## [Your goal]
Restate every entry verbatim; drop the pictures.

Stored dataset items:

++++++++

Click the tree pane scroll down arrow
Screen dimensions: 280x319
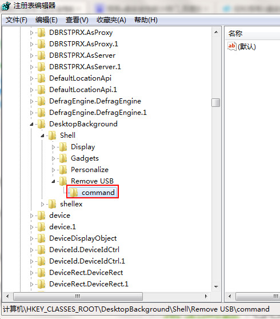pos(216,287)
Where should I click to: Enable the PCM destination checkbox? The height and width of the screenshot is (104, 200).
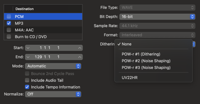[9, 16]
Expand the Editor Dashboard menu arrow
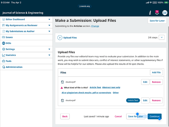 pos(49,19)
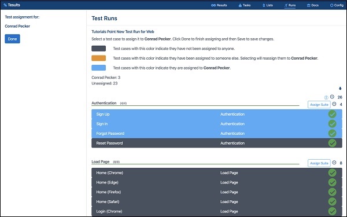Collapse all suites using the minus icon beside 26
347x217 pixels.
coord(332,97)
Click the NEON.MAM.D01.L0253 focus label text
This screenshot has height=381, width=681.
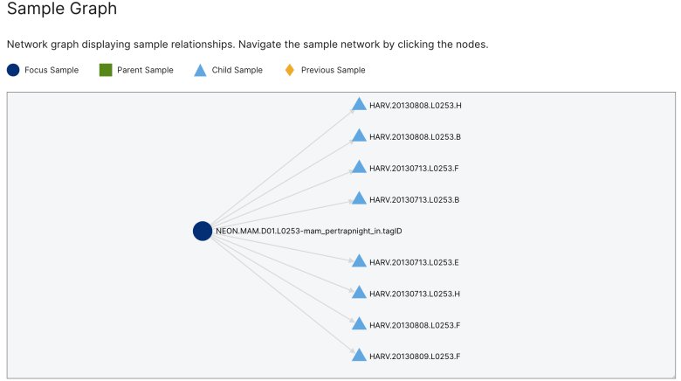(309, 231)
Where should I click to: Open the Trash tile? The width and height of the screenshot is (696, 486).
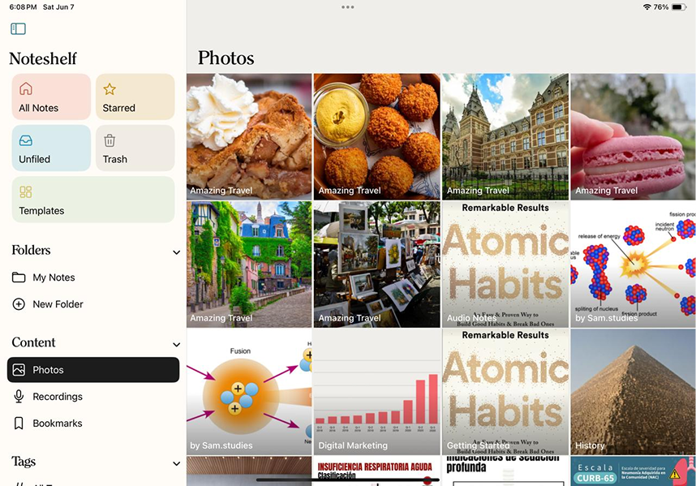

++++++++

## [Your solution]
Click the tree pane scroll down arrow
Screen dimensions: 280x319
pos(216,287)
Where should I click to: Enable the PCM destination checkbox? The height and width of the screenshot is (104, 200).
[9, 16]
Expand the Editor Dashboard menu arrow
 pos(49,19)
Collapse all suites using the minus icon beside 26
347x217 pixels.
coord(332,97)
Click the NEON.MAM.D01.L0253 focus label text
This screenshot has height=381, width=681.
(309, 231)
Where should I click to: Open the Trash tile? The width and height of the screenshot is (696, 486).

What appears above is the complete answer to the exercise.